(Set problem): Copy the lines of the material below word for word, from the line with "The Church Co (512, 1081)" to the line with "Youtube (960, 2377)", including both of those lines.

>> Begin Extracted entries

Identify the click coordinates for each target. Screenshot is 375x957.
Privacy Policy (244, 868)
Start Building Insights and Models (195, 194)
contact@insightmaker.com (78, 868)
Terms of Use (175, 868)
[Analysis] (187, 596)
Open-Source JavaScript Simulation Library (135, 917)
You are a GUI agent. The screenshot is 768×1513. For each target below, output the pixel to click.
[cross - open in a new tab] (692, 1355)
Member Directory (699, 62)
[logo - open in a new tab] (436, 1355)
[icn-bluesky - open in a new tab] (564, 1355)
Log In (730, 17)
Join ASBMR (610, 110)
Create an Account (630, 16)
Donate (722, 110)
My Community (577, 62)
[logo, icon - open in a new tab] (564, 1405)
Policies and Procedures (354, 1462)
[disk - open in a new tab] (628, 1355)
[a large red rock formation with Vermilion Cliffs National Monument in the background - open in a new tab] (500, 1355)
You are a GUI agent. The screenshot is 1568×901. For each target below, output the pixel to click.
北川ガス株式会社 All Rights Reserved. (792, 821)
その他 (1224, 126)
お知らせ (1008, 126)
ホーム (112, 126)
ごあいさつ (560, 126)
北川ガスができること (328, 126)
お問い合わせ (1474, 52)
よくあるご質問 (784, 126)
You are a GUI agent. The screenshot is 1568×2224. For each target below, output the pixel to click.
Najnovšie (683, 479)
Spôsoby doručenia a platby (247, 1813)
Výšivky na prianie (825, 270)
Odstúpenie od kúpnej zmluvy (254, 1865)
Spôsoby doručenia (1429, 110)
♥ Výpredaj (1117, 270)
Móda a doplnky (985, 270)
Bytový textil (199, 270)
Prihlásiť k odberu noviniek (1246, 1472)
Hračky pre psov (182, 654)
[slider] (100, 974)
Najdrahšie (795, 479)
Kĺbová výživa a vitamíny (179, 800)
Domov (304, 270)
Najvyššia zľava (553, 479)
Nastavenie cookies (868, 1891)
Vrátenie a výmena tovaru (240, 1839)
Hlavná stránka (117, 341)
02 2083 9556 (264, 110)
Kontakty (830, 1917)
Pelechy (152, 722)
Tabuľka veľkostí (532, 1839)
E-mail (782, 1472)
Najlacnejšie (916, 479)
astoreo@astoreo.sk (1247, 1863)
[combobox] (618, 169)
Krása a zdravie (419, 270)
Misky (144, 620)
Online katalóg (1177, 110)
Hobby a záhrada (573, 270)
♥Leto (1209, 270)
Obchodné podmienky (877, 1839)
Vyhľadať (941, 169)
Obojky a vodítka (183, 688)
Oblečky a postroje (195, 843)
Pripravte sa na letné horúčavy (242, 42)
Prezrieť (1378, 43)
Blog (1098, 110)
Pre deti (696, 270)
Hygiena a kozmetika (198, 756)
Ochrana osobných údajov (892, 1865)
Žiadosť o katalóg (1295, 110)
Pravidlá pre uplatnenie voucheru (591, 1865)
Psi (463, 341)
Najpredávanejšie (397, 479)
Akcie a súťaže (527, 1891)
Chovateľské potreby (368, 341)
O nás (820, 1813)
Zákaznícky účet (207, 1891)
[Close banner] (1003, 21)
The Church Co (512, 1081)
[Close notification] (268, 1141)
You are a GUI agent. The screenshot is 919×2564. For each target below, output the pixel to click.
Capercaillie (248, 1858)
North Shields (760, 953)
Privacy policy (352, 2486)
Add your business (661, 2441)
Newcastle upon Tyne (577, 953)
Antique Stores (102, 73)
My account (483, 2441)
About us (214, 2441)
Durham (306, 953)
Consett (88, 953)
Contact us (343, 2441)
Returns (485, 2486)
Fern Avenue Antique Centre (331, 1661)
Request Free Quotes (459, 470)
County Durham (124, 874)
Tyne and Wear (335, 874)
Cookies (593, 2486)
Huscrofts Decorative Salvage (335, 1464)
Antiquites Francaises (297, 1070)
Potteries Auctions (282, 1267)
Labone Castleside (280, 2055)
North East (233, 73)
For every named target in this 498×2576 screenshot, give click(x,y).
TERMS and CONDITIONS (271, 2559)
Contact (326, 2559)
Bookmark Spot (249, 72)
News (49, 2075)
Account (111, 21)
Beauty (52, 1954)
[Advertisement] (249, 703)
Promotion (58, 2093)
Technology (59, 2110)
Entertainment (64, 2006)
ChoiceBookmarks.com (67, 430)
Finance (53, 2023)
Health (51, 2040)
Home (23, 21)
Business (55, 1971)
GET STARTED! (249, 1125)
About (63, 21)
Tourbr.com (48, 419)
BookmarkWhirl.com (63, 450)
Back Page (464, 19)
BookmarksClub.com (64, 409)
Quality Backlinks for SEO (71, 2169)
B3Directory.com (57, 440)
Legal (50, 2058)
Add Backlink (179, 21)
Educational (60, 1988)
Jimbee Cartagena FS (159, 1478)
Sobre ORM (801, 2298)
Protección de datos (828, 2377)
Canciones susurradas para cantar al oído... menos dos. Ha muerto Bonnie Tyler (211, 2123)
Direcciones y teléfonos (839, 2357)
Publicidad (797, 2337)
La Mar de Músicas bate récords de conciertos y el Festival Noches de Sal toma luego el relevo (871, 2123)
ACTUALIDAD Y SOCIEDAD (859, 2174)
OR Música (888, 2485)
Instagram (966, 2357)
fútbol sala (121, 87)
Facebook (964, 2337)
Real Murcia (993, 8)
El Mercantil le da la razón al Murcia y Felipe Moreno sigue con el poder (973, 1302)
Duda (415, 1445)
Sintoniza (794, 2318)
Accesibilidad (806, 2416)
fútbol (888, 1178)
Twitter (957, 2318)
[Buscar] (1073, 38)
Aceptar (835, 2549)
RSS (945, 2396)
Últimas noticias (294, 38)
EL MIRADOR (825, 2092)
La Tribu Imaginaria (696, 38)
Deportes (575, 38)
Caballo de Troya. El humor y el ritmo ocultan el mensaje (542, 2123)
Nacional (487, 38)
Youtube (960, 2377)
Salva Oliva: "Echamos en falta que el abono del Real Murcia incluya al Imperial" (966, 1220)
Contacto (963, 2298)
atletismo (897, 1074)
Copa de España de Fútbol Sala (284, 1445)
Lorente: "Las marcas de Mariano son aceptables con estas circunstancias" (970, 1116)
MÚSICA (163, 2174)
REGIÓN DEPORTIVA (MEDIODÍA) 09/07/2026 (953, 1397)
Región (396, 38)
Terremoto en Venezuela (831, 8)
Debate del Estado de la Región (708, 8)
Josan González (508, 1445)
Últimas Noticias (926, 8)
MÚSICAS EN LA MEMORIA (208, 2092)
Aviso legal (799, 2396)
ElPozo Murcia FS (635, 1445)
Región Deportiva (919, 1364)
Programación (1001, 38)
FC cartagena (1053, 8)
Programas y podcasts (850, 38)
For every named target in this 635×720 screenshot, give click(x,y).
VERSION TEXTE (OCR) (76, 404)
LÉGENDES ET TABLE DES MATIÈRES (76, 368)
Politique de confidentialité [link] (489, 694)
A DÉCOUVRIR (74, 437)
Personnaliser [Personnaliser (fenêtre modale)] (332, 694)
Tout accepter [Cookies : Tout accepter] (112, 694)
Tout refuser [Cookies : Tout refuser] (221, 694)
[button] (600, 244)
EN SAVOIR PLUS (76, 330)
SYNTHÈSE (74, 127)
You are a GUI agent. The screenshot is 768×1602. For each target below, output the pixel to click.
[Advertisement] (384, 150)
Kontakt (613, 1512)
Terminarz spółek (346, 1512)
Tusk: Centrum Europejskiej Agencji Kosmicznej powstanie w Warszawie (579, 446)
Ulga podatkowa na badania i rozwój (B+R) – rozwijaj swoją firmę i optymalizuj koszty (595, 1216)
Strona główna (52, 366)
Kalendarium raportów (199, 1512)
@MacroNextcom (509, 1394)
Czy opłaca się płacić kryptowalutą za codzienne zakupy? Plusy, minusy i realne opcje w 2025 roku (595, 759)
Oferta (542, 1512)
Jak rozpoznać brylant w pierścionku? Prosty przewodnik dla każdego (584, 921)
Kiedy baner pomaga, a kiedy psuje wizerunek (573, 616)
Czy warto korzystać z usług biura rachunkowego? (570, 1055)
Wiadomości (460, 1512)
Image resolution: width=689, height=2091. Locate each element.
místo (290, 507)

>> End Extracted entries

(Correct result):
The Church Co (512, 1081)
[Close notification] (268, 1141)
You are a GUI agent. The screenshot is 919×2564. For each target below, output the pixel to click.
Capercaillie (248, 1858)
North Shields (760, 953)
Privacy policy (352, 2486)
Add your business (661, 2441)
Newcastle upon Tyne (577, 953)
Antique Stores (102, 73)
My account (483, 2441)
About us (214, 2441)
Durham (306, 953)
Consett (88, 953)
Contact us (343, 2441)
Returns (485, 2486)
Fern Avenue Antique Centre (331, 1661)
Request Free Quotes (459, 470)
County Durham (124, 874)
Tyne and Wear (335, 874)
Cookies (593, 2486)
Huscrofts Decorative Salvage (335, 1464)
Antiquites Francaises (297, 1070)
Potteries Auctions (282, 1267)
Labone Castleside (280, 2055)
North East (233, 73)
For every named target in this 498×2576 screenshot, give click(x,y).
TERMS and CONDITIONS (271, 2559)
Contact (326, 2559)
Bookmark Spot (249, 72)
News (49, 2075)
Account (111, 21)
Beauty (52, 1954)
[Advertisement] (249, 703)
Promotion (58, 2093)
Technology (59, 2110)
Entertainment (64, 2006)
ChoiceBookmarks.com (67, 430)
Finance (53, 2023)
Health (51, 2040)
Home (23, 21)
Business (55, 1971)
GET STARTED! (249, 1125)
About (63, 21)
Tourbr.com (48, 419)
BookmarkWhirl.com (63, 450)
Back Page (464, 19)
BookmarksClub.com (64, 409)
Quality Backlinks for SEO (71, 2169)
B3Directory.com (57, 440)
Legal (50, 2058)
Add Backlink (179, 21)
Educational (60, 1988)
Jimbee Cartagena FS (159, 1478)
Sobre ORM (801, 2298)
Protección de datos (828, 2377)
Canciones susurradas para cantar al oído... menos dos. Ha muerto Bonnie Tyler (211, 2123)
Direcciones y teléfonos (839, 2357)
Publicidad (797, 2337)
La Mar de Músicas bate récords de conciertos y el Festival Noches de Sal toma luego el relevo (871, 2123)
ACTUALIDAD Y SOCIEDAD (859, 2174)
OR Música (888, 2485)
Instagram (966, 2357)
fútbol sala (121, 87)
Facebook (964, 2337)
Real Murcia (993, 8)
El Mercantil le da la razón al Murcia y Felipe Moreno sigue con el poder (973, 1302)
Duda (415, 1445)
Sintoniza (794, 2318)
Accesibilidad (806, 2416)
fútbol (888, 1178)
Twitter (957, 2318)
[Buscar] (1073, 38)
Aceptar (835, 2549)
RSS (945, 2396)
Últimas noticias (294, 38)
EL MIRADOR (825, 2092)
La Tribu Imaginaria (696, 38)
Deportes (575, 38)
Caballo de Troya. El humor y el ritmo ocultan el mensaje (542, 2123)
Nacional (487, 38)
Youtube (960, 2377)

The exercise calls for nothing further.